Starting at the first line and ending at the last, reproduce the records below exactly.

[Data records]
========================
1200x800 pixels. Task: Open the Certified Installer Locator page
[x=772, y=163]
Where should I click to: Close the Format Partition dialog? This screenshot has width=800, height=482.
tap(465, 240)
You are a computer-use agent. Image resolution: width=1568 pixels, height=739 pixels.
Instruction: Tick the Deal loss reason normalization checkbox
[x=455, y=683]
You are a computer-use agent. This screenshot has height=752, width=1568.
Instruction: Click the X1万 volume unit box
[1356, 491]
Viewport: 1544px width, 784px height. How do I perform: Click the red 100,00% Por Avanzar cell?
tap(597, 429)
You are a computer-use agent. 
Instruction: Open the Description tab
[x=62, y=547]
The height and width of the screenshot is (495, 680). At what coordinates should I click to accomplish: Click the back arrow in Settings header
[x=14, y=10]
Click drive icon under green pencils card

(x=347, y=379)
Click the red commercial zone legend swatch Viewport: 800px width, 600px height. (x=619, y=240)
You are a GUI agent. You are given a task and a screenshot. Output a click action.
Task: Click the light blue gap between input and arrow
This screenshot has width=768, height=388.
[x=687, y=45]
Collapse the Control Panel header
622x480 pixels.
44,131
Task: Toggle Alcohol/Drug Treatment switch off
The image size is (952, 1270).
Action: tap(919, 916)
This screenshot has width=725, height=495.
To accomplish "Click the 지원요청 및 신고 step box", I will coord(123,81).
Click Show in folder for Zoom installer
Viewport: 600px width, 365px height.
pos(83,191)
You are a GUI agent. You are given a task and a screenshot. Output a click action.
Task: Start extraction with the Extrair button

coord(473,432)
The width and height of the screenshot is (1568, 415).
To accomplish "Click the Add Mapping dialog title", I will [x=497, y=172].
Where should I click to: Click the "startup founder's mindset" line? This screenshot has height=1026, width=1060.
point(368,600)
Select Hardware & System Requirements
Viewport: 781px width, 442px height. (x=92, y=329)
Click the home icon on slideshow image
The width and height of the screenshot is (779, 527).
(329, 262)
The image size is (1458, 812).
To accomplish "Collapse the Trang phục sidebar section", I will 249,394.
========================
▸ Written answer:
1200x800 pixels. Task: Open the Certified Installer Locator page
[x=772, y=163]
Where should I click to: Close the Format Partition dialog? This screenshot has width=800, height=482.
tap(465, 240)
You are a computer-use agent. Image resolution: width=1568 pixels, height=739 pixels.
Instruction: Tick the Deal loss reason normalization checkbox
[x=455, y=683]
You are a computer-use agent. This screenshot has height=752, width=1568.
Instruction: Click the X1万 volume unit box
[1356, 491]
Viewport: 1544px width, 784px height. How do I perform: Click the red 100,00% Por Avanzar cell?
tap(597, 429)
You are a computer-use agent. 
Instruction: Open the Description tab
[x=62, y=547]
The height and width of the screenshot is (495, 680). At what coordinates should I click to accomplish: Click the back arrow in Settings header
[x=14, y=10]
Click drive icon under green pencils card

(x=347, y=379)
Click the red commercial zone legend swatch Viewport: 800px width, 600px height. (x=619, y=240)
You are a GUI agent. You are given a task and a screenshot. Output a click action.
Task: Click the light blue gap between input and arrow
This screenshot has width=768, height=388.
[x=687, y=45]
Collapse the Control Panel header
622x480 pixels.
44,131
Task: Toggle Alcohol/Drug Treatment switch off
The image size is (952, 1270).
Action: tap(919, 916)
This screenshot has width=725, height=495.
To accomplish "Click the 지원요청 및 신고 step box", I will coord(123,81).
Click Show in folder for Zoom installer
Viewport: 600px width, 365px height.
pos(83,191)
You are a GUI agent. You are given a task and a screenshot. Output a click action.
Task: Start extraction with the Extrair button

coord(473,432)
The width and height of the screenshot is (1568, 415).
To accomplish "Click the Add Mapping dialog title", I will [x=497, y=172].
Where should I click to: Click the "startup founder's mindset" line? This screenshot has height=1026, width=1060.
point(368,600)
Select Hardware & System Requirements
Viewport: 781px width, 442px height. (x=92, y=329)
Click the home icon on slideshow image
The width and height of the screenshot is (779, 527).
(329, 262)
The image size is (1458, 812).
To accomplish "Collapse the Trang phục sidebar section", I will 249,394.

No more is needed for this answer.